# Stored data:
▬▬▬▬▬▬

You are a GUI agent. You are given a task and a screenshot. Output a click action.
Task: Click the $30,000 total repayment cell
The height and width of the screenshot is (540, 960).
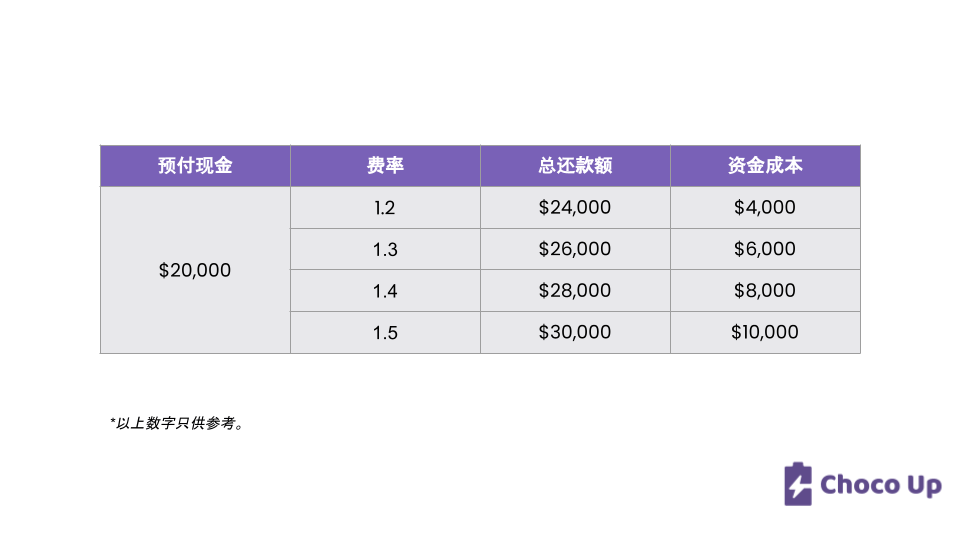click(x=575, y=332)
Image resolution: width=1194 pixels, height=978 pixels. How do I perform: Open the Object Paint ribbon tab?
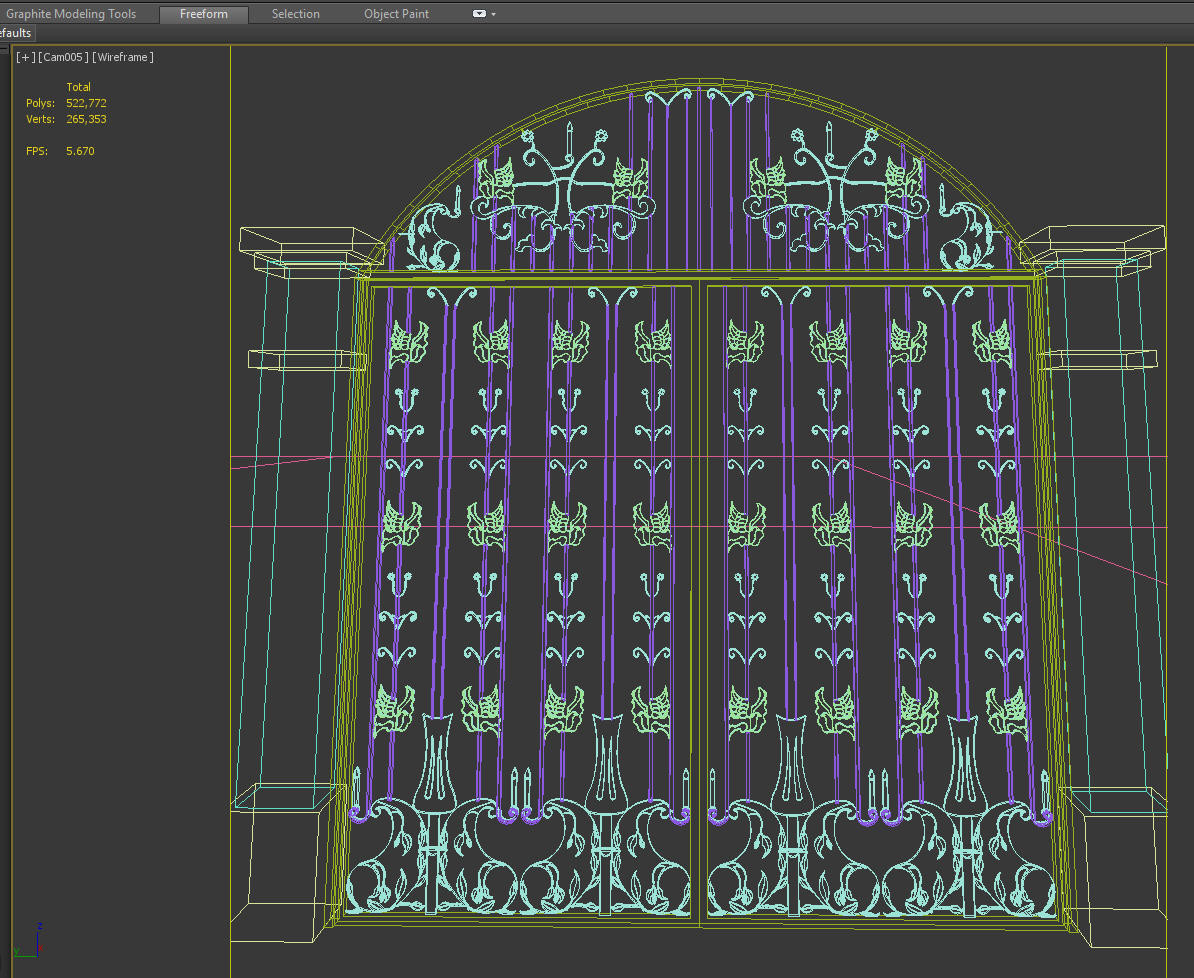(396, 13)
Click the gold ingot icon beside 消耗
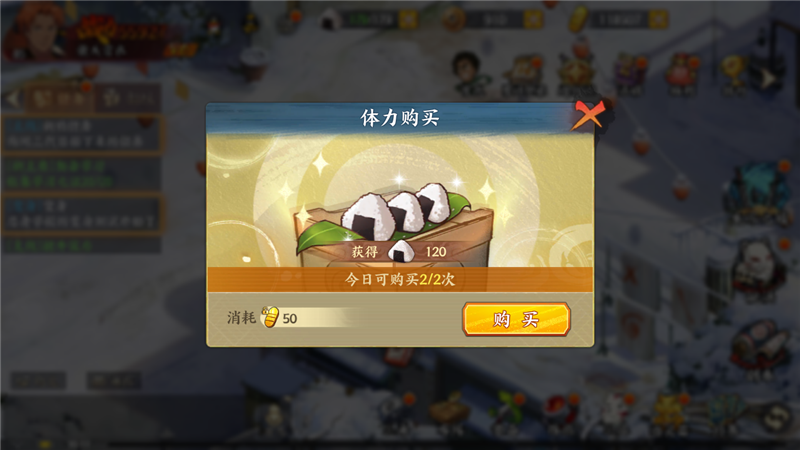The image size is (800, 450). 270,317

▬▬▬▬▬▬

# What is expected:
With the pictures excluded, the records are to be reproduced exactly.

# Answer for the task:
You are a GUI agent. You are given a task and a screenshot. Output a click action.
Task: Click the $30,000 total repayment cell
The height and width of the screenshot is (540, 960).
click(x=575, y=332)
Image resolution: width=1194 pixels, height=978 pixels. How do I perform: Open the Object Paint ribbon tab?
(396, 13)
Click the gold ingot icon beside 消耗
The image size is (800, 450). 270,317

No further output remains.